▶ _Work instruction_: Out of the listing below, copy every line that carries the string "computer".
::::::
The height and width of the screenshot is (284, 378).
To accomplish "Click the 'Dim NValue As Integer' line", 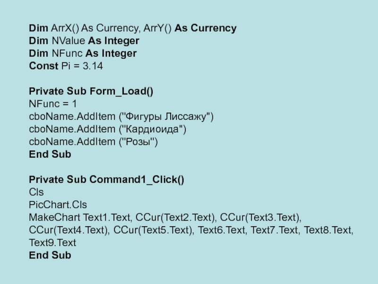I will pyautogui.click(x=84, y=41).
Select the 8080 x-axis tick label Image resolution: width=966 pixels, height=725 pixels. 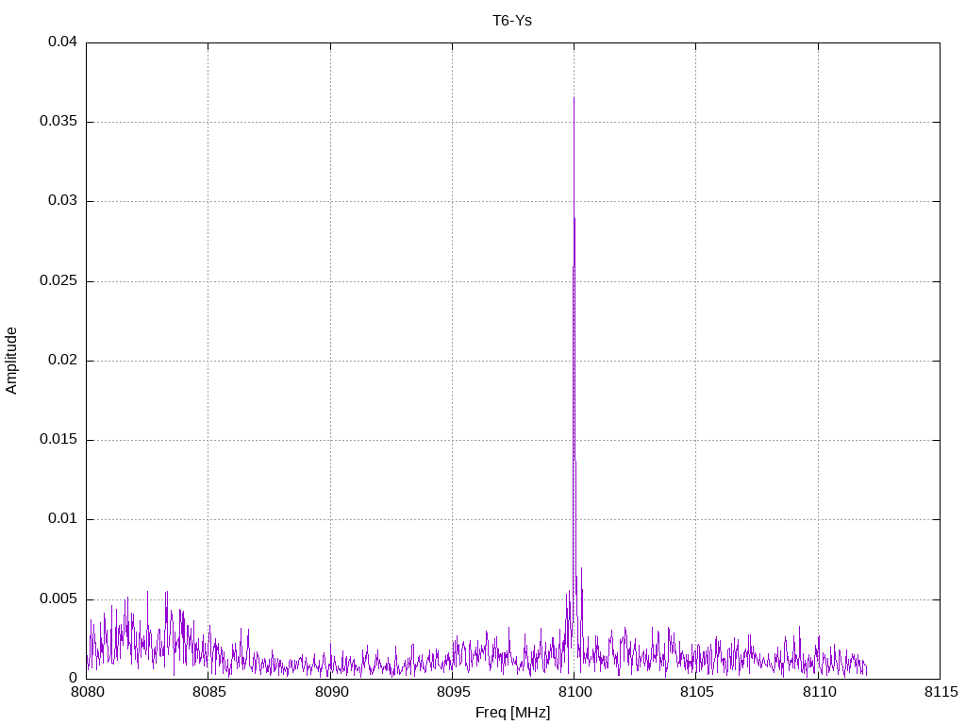point(87,692)
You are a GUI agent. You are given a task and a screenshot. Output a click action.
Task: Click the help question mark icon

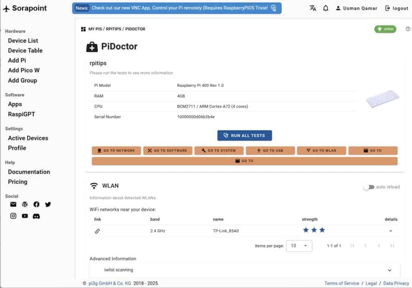(408, 29)
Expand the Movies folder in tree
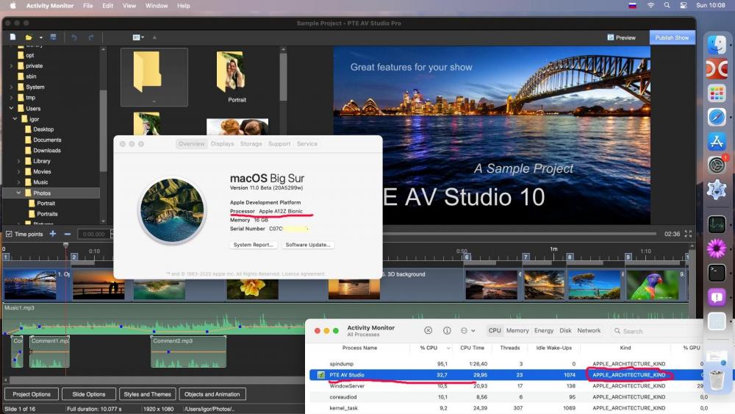This screenshot has width=735, height=414. (18, 172)
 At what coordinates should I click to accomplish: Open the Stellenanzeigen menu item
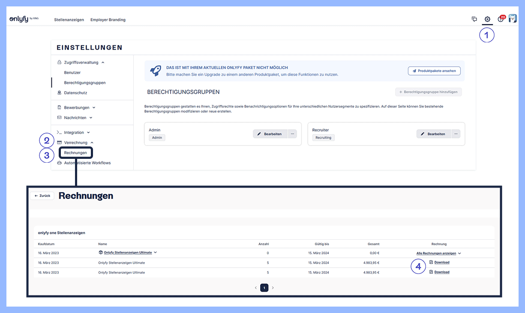pos(69,20)
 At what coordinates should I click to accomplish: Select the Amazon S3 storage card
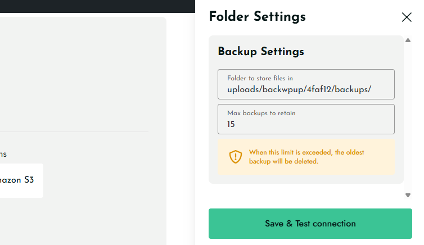tap(21, 180)
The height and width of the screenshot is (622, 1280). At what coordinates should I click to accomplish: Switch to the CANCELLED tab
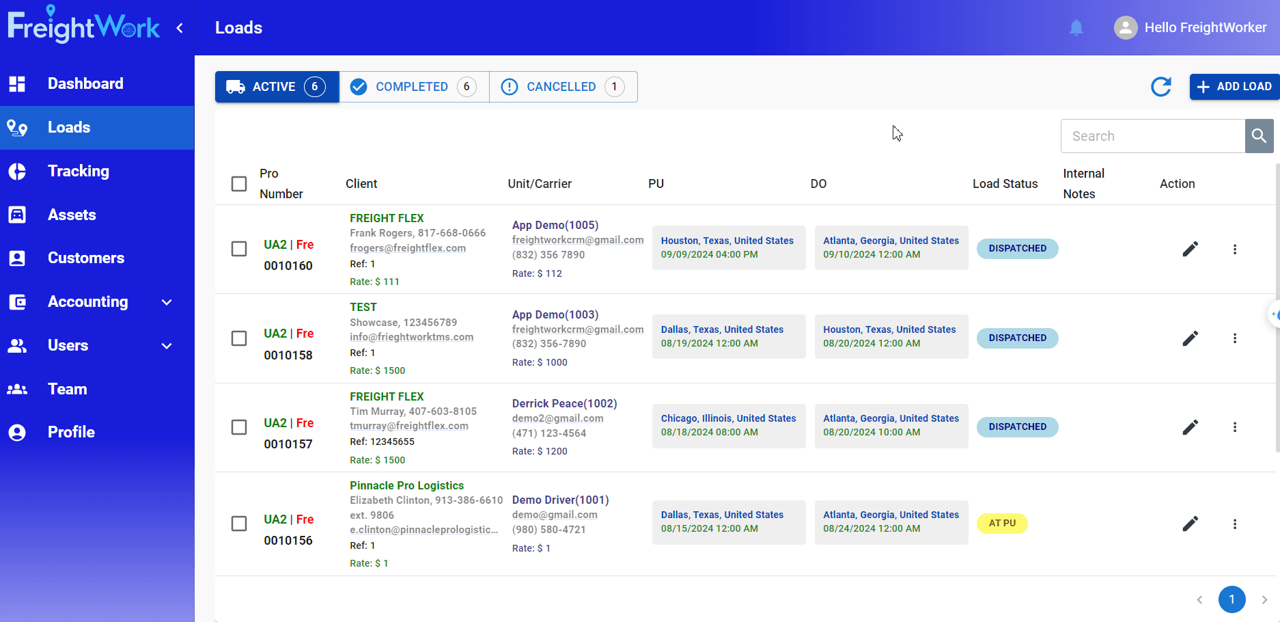click(x=564, y=87)
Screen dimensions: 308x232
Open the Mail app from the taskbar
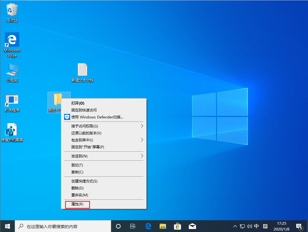tap(192, 226)
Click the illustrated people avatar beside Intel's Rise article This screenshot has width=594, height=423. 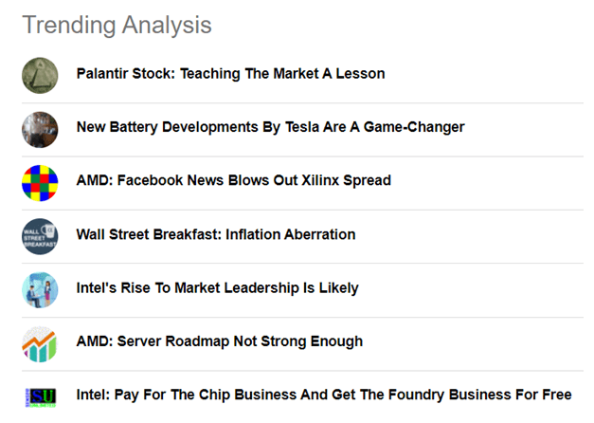click(40, 290)
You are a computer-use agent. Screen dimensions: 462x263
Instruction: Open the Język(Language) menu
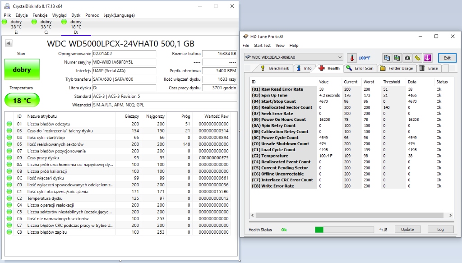(119, 15)
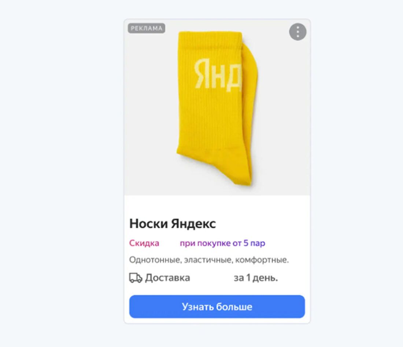
Task: Click the blank gap after Скидка
Action: point(169,243)
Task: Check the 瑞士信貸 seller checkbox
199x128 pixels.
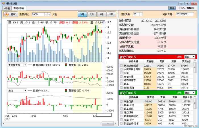Action: point(121,101)
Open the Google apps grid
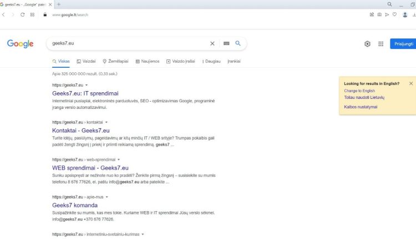The height and width of the screenshot is (239, 416). click(381, 44)
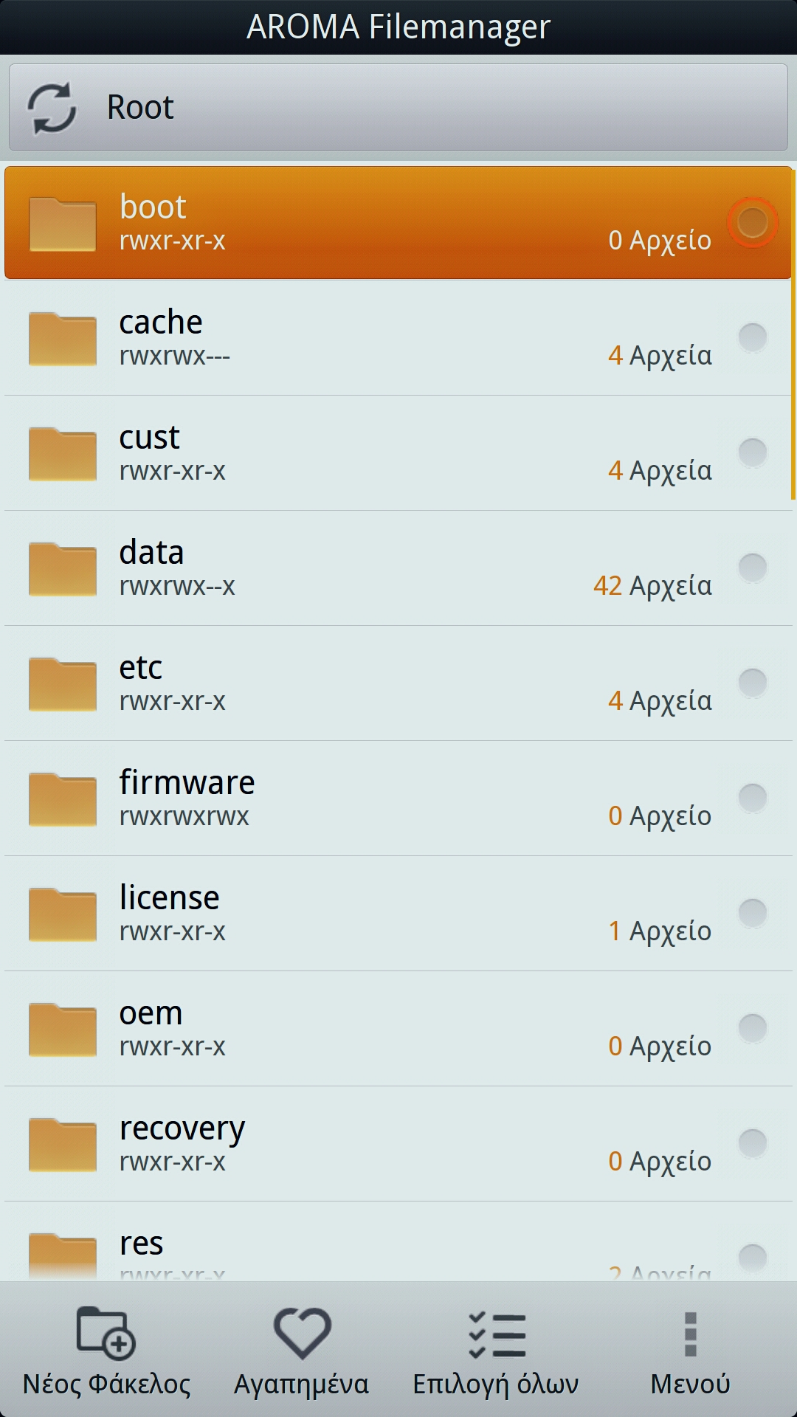The image size is (797, 1417).
Task: Click the recovery folder icon
Action: (63, 1145)
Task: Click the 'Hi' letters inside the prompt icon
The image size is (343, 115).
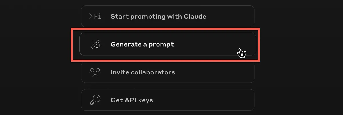Action: [97, 16]
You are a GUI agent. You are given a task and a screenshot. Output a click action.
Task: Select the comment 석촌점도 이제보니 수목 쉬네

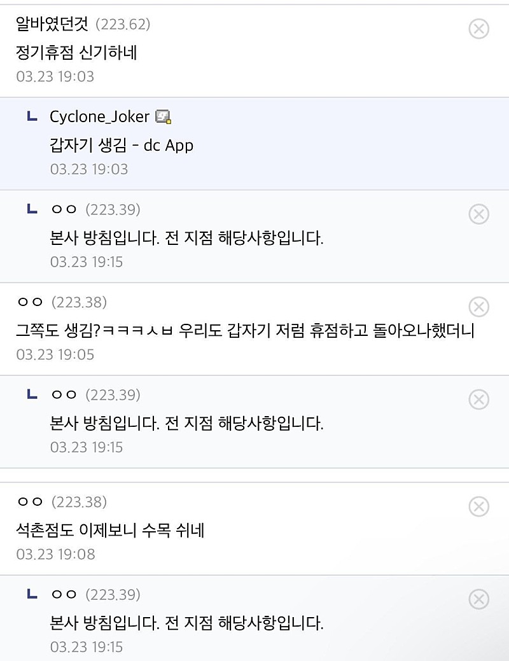click(110, 530)
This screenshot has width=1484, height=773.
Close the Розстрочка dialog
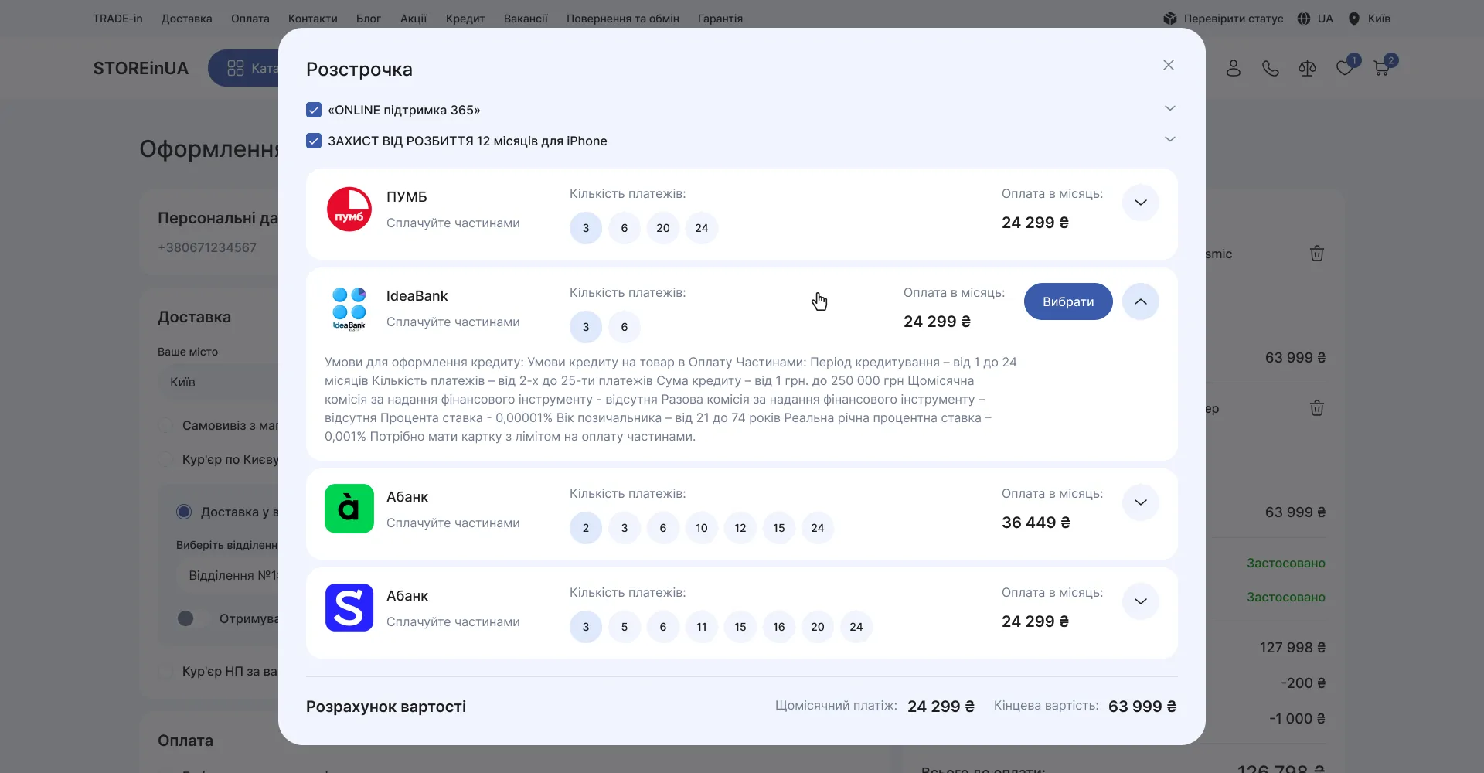pyautogui.click(x=1169, y=65)
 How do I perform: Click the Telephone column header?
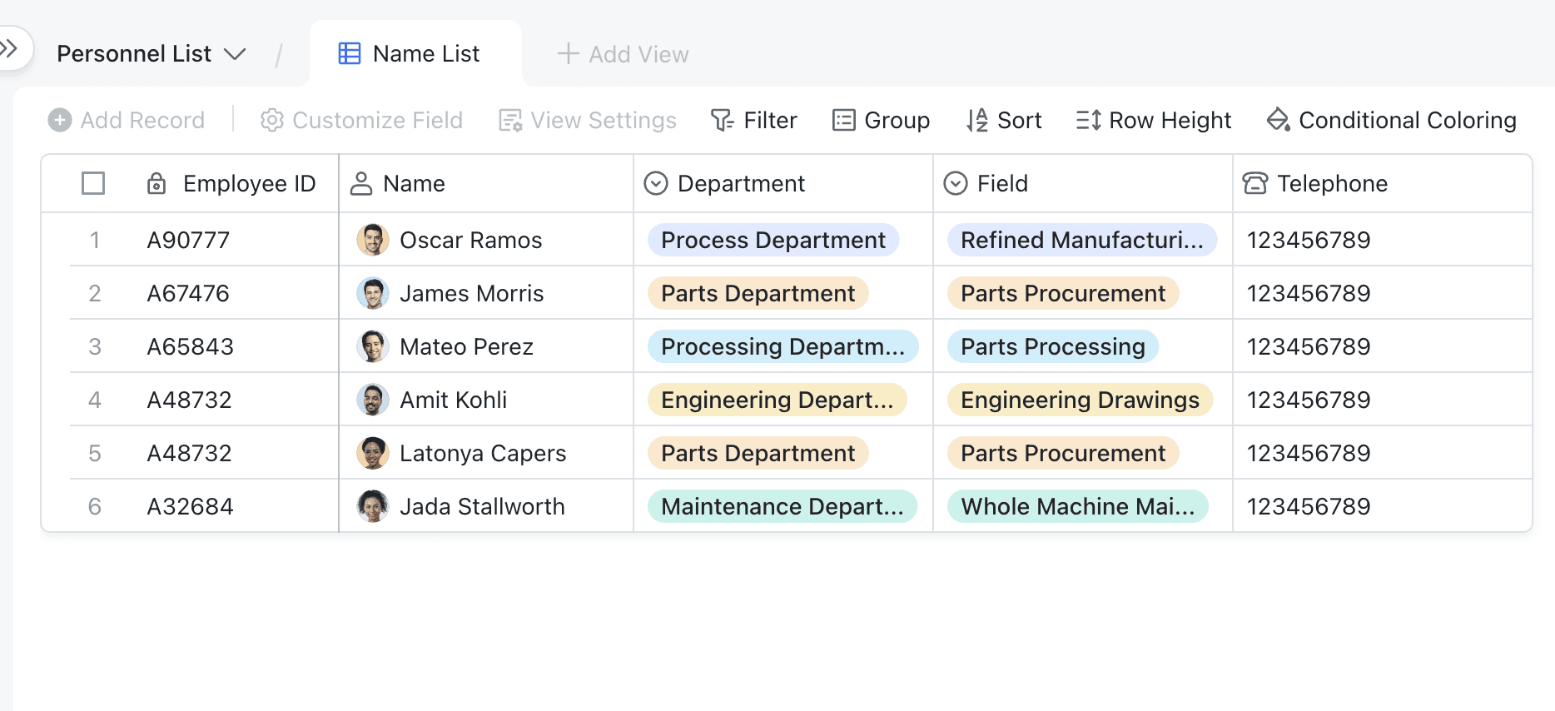click(1332, 183)
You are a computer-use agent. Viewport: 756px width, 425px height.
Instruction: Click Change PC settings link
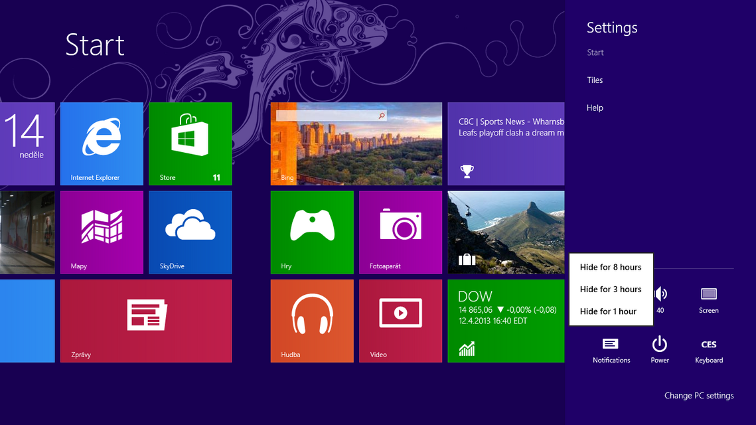pyautogui.click(x=699, y=396)
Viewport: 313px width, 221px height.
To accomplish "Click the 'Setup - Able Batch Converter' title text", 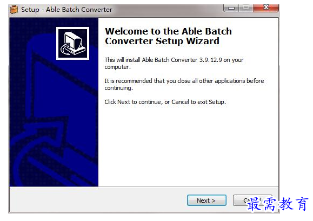I will pyautogui.click(x=66, y=10).
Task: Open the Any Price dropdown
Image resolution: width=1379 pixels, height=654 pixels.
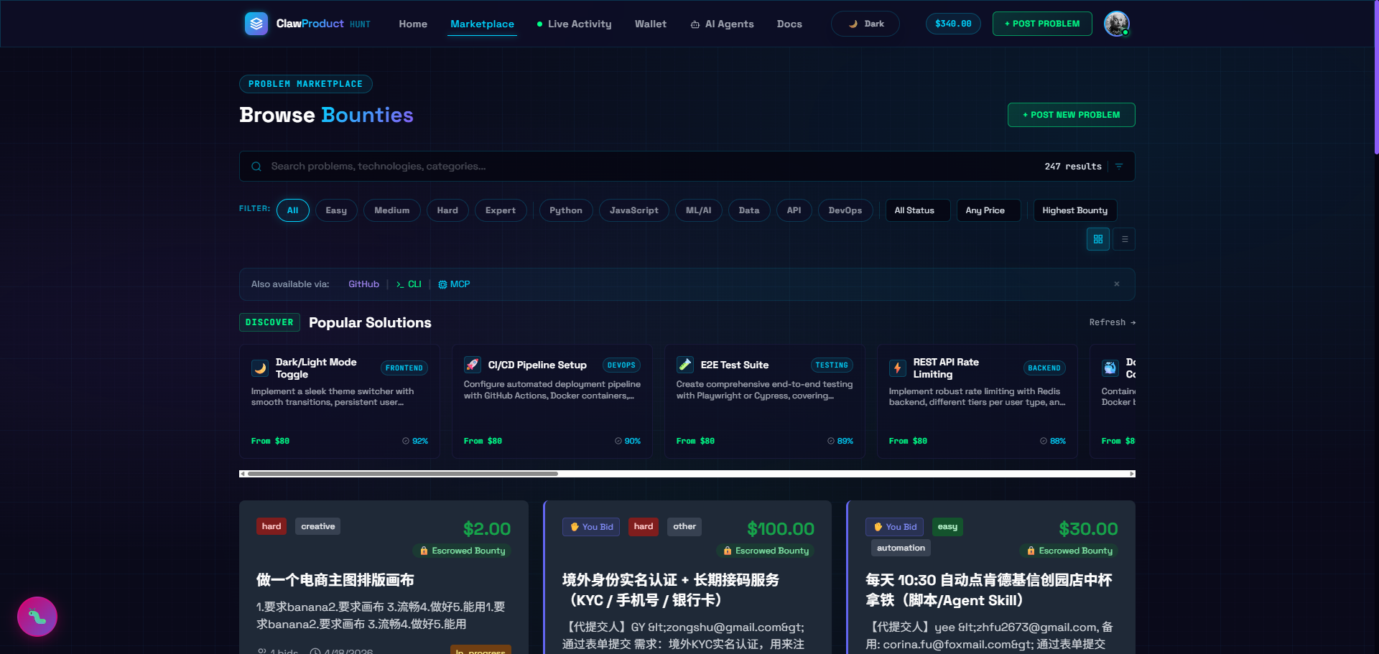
::::::
▶ _Exercise output_:
You are a computer-use agent. Screen dimensions: 462x263
You are a computer-use agent. Viewport: 756px width, 425px height.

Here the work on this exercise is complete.